(CNN) After President Donald Trump said Monday that he would likely either accept the Republican nomination at the White House or at Gettysburg, CNN Opinion asked four prominent Civil War historians to share their thoughts. The views expressed here are theirs. Read more opinion on CNN.
President Donald Trump announced recently that he would like to deliver his acceptance speech for the Republican nomination for the presidency either at the White House or the Gettysburg battlefield in Pennsylvania. It is no surprise that Trump is eager to overthrow all presidential norms and use his official residence, the White House, as a backdrop for his convention address.
Trump has flouted the emoluments clause of the Constitution, and his family and administration officials have ignored the Hatch Act, which prohibits federal employees from using their public office for private gain, with impunity. That would be mild compared to the many potentially illegal and certainly unethical transgressions of the Trump administration in its efforts to bolster his chances for reelection.
As a Civil War historian, I am however appalled at the idea that Trump is entertaining the idea of using the Gettysburg battlefield as a prop for his acceptance speech. One of the bloodiest battles of the war, it left over 40,000 dead and wounded, of whom nearly half died defending the Union and fighting against human bondage in July 1863.

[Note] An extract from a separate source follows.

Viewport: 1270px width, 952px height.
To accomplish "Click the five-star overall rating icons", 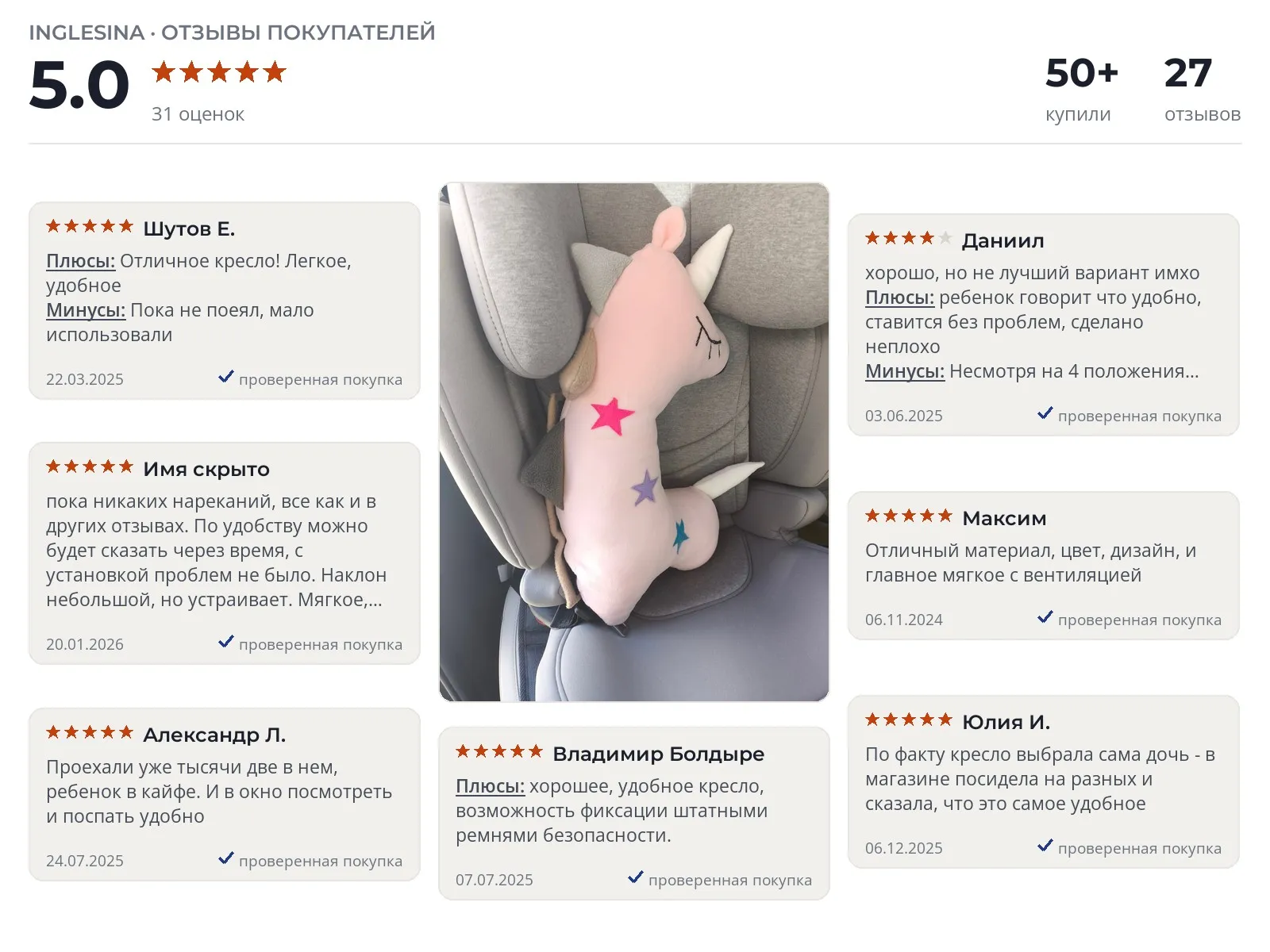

Often seen as one of the turning points in the war, Gettysburg pointed the path to Union victory and full emancipation for enslaved Americans. Seventy-two Medals of Honor went to Union Army soldiers after the battle. President Barack Obama awarded the last one posthumously in 2014 to 22-year-old Lieutenant Alonzo Cushing, who lost his life during the failed Confederate Pickett's Charge.
The story of Gettysburg is inextricably linked with the story of American democracy. No one articulated that better than President Abraham Lincoln in his famous Gettysburg Address that sanctified the battlefield where so many Union soldiers gave their "last full measure of devotion" to the country. Second perhaps only to the Declaration of Independence's ringing endorsement of universal natural rights, Lincoln's memorable speech represented the second founding of the American republic. As he put it, "that these dead shall not have died in vain -- that this nation, under God, shall have a new birth of freedom -- and that government of the people, by the people, for the people, shall not perish from the earth." With these words, Lincoln bound the cause of the American slave, emancipation, with that of American democracy.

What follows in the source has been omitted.